= Alıştırma yönergeleri =
1. Din kardeşini savunmayla ilgili metne göre adam ineği hangi kazançla satın alır?
2. Din kardeşini savunmayla ilgili metni kaldığı yerden sürdürün.

= Gösterilen metin =
# # # # #

Din
kardeşinin bulunmadığı bir yerde onun aleyhinde
onu incitecek, küçük düşürecek şekilde konuşuluyorsa, kendisi de onu
savunacak durumda ise, onu savunması gerekir. Kendisinin yardıma muhtaç olduğu zor zamanlarında Allah
Teâlâ ona yardım edecek onu cehennemden koruyacaktır.
Din
kardeşini savunabilecek durumda olduğu halde savunmazsa, Allah Teâlâ da onu yardımsız bırakacak, kıyamet gününde
halkın önünde küçük düşürecektir.
Şimdi
bir müslümanın diğer bir müslümanı gıyabında ne kadar güzel övdüğünü birlikte
görelim;
Adamın
biri, haram yoldan elde ettiği kazancı ile bir inek satın alır. Daha sonra
yaşantısından pişman olur. Hiç olmazsa hayırlı bir iş yapayım düşüncesi ile ineği Hacı Bektaş-ı Veli’nin dergahına kurban olarak bağışlamak ister.
Durumu
Hacı Bektaş-ı Veli’ye bildirirler.
“Helâl
değildir.” der. Kurbanı kabul etmeyerek geri çevirir.

# # # # #

[Öğe ve metin konumu verileri]
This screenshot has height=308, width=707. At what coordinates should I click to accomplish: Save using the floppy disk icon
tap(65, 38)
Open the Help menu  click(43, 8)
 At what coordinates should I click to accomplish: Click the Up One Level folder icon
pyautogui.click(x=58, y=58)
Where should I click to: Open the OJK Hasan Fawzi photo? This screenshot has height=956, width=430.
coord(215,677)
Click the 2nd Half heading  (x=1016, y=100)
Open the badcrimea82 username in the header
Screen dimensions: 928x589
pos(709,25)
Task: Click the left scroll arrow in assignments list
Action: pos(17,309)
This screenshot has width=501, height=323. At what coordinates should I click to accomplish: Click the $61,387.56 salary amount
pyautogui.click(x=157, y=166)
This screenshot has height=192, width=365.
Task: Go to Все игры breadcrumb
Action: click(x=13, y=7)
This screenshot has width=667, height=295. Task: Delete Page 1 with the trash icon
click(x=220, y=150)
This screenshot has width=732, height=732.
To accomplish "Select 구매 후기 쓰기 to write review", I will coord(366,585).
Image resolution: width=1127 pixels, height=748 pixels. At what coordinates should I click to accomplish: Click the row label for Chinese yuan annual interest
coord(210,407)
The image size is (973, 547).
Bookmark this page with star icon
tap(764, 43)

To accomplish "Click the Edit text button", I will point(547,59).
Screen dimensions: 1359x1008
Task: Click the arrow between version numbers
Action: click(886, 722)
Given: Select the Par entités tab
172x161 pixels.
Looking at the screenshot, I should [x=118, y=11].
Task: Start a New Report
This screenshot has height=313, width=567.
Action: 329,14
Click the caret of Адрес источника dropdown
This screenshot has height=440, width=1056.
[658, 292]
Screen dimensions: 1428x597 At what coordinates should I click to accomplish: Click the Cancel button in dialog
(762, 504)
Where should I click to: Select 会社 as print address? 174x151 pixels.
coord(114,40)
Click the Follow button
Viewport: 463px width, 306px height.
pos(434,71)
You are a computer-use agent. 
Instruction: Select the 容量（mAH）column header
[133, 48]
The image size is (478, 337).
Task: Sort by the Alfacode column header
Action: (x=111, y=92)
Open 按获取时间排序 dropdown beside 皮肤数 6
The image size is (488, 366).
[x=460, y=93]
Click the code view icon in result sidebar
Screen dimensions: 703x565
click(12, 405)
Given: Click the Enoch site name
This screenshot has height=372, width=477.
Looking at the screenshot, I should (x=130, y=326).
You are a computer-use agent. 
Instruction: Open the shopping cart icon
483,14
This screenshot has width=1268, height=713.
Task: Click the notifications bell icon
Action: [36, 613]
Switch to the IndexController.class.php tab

# # # # #

= Görevlere göre yanıtlar =
1. Haram yoldan elde ettiği kazançla.

2.
Bunun
üzerine adam, Mevlevî dergahına gider
aynı durumu Mevlana Hazretlerine anlatır, kurbanı vermek istediğini bildirir. Mevlana Hazretleri
kurbanı kabul eder. Adam hayret eder aynı şeyleri Hacı Bektaş-ı Veli’ye anlattığını ama onun kurbanı kabul etmediğini
söyler. Mevlana’ya bunun sebebini sorar. Mevlana Hazretleri cevap verir.
“-Biz
karga isek, Hacı Bektaş-ı Veli bir şahin
gibidir. O öyle her leşe konmaz. Bu yüzden senin hediyeni biz kabul ederiz. O kabul
etmiyebilir.”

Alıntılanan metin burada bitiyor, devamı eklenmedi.